━━━━━ Document segment

I expect you have all heard this expression at one time or another; it means “the thing that in some way mitigates all the negative points”. But where does it come from?

It’s actually quite simple to get to the origin of this phrase. But we like things to be a little more challenging. So, we are going to go first to the etymology of the word ‘grace’, and from there to the expression.

If you speak a Romance language, or even if you have just heard the Italian or Spanish words for ‘thank you’, then it may come as no surprise that ‘grace’ derives from Latin. Specifically, it comes from gratia, which meant ‘favour, positive quality, gratitude’. You can see how in Italian and Spanish it has developed to mean ‘thank you’. Gratia derives from gratus, which, unsurprisingly, meant ‘pleasing, nice’ and other similar things. It came into Middle English via Old French some time during the 12th century, and in Old French, Latin gratia had already become grace, and had taken on a religious significance; the grace of God, the positive favour granted by God to human beings.

━━━━━━━━━━

» **Aim**
Update the passage on the word "grace," starting at "If you speak" and ending at "to human beings.", so that "12th century" is replaced with "twelfth century". The data after this point are separate from the passage on the word "grace."

━━━━━ Information given

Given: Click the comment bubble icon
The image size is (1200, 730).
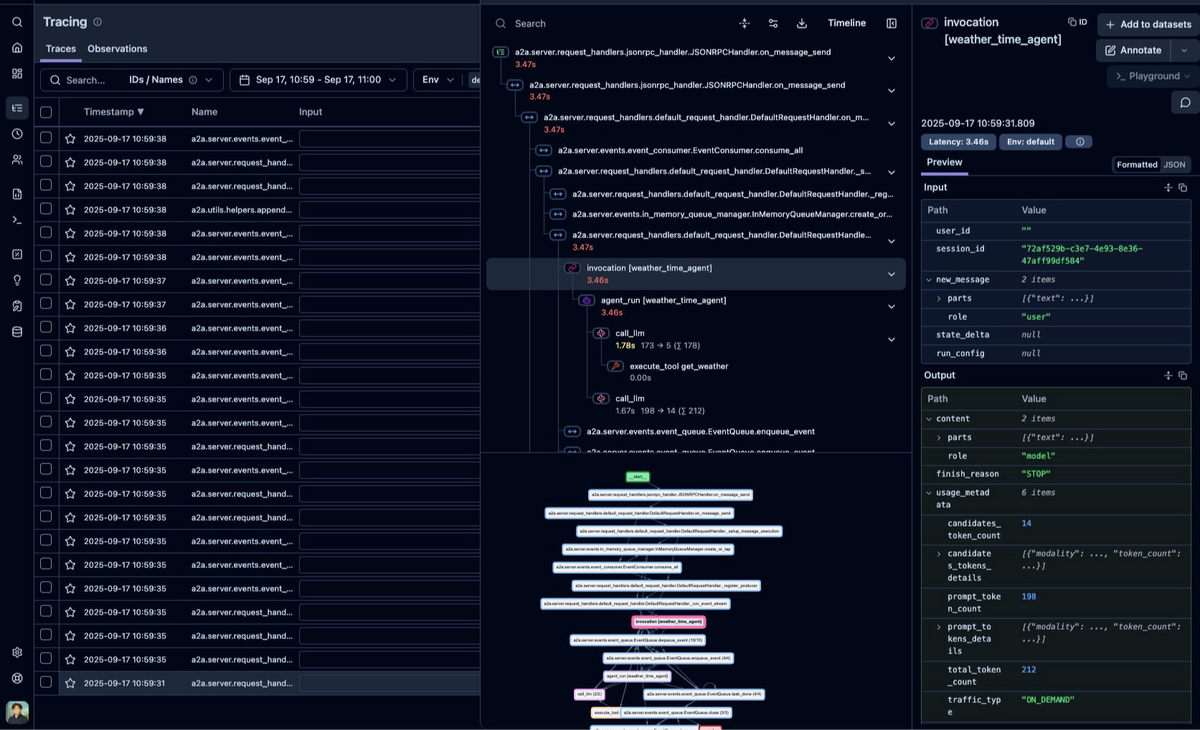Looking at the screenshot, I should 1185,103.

━━━━━━━━━━
━━━━━ Information given

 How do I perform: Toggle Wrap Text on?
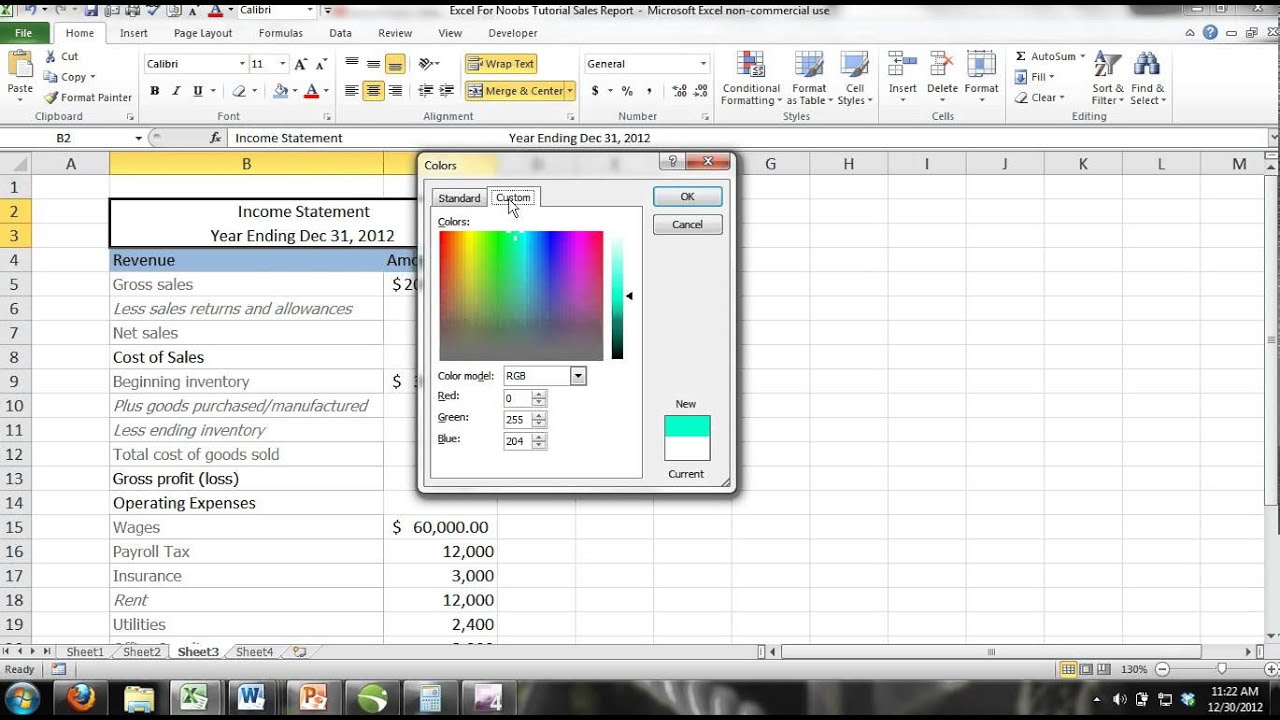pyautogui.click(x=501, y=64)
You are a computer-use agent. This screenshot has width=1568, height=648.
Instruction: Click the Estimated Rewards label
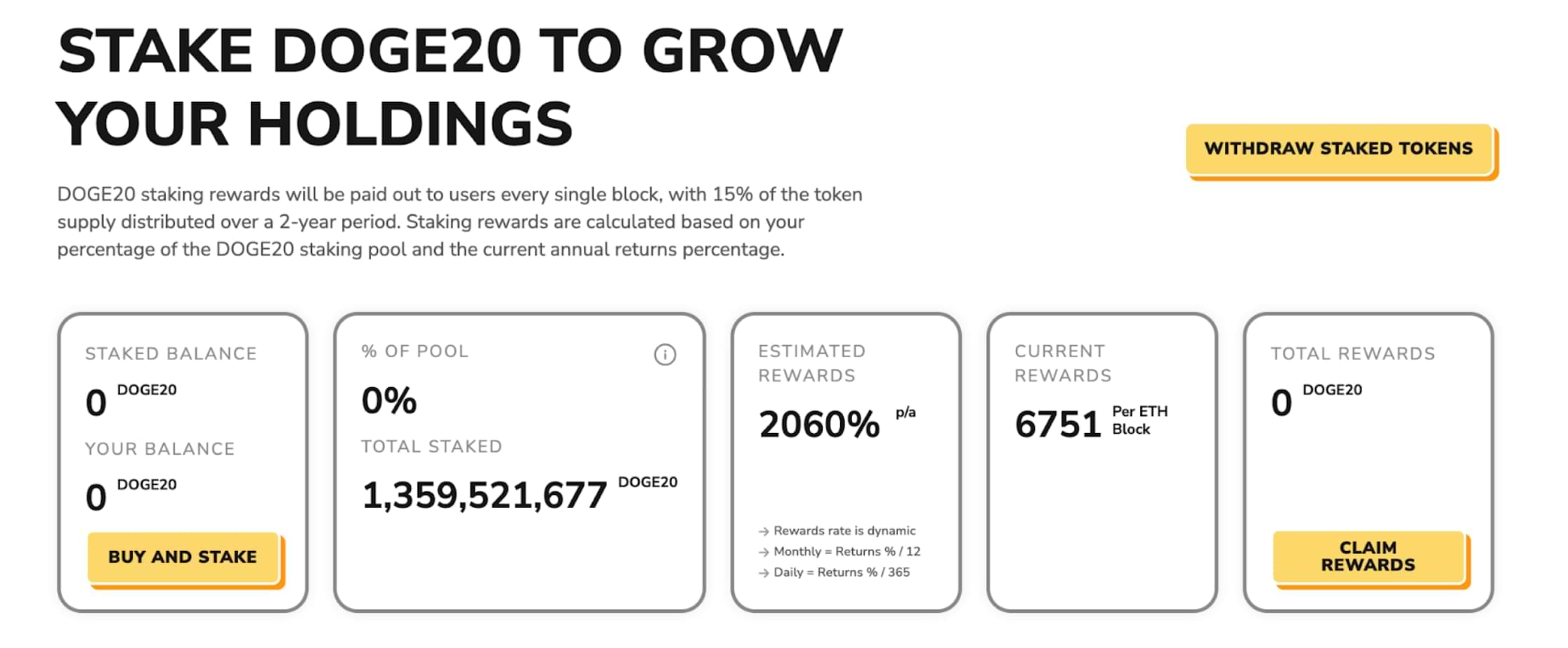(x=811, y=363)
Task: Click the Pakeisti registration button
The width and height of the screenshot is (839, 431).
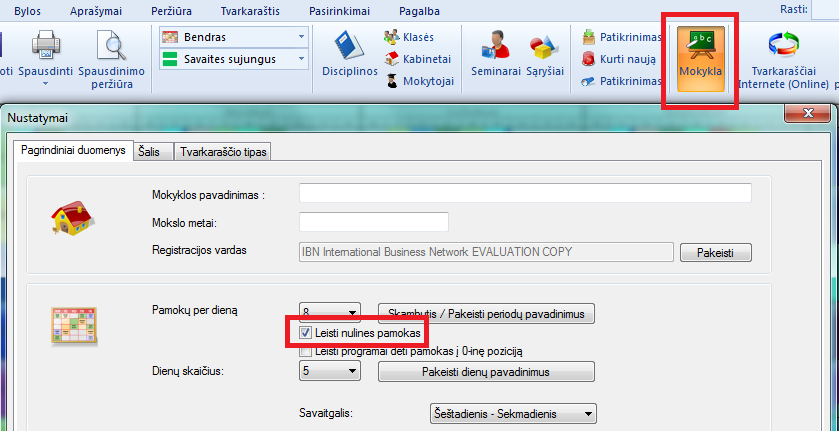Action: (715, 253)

━━━━━━━━━━

» **Answer in full**
If you speak a Romance language, or even if you have just heard the Italian or Spanish words for ‘thank you’, then it may come as no surprise that ‘grace’ derives from Latin. Specifically, it comes from gratia, which meant ‘favour, positive quality, gratitude’. You can see how in Italian and Spanish it has developed to mean ‘thank you’. Gratia derives from gratus, which, unsurprisingly, meant ‘pleasing, nice’ and other similar things. It came into Middle English via Old French some time during the twelfth century, and in Old French, Latin gratia had already become grace, and had taken on a religious significance; the grace of God, the positive favour granted by God to human beings.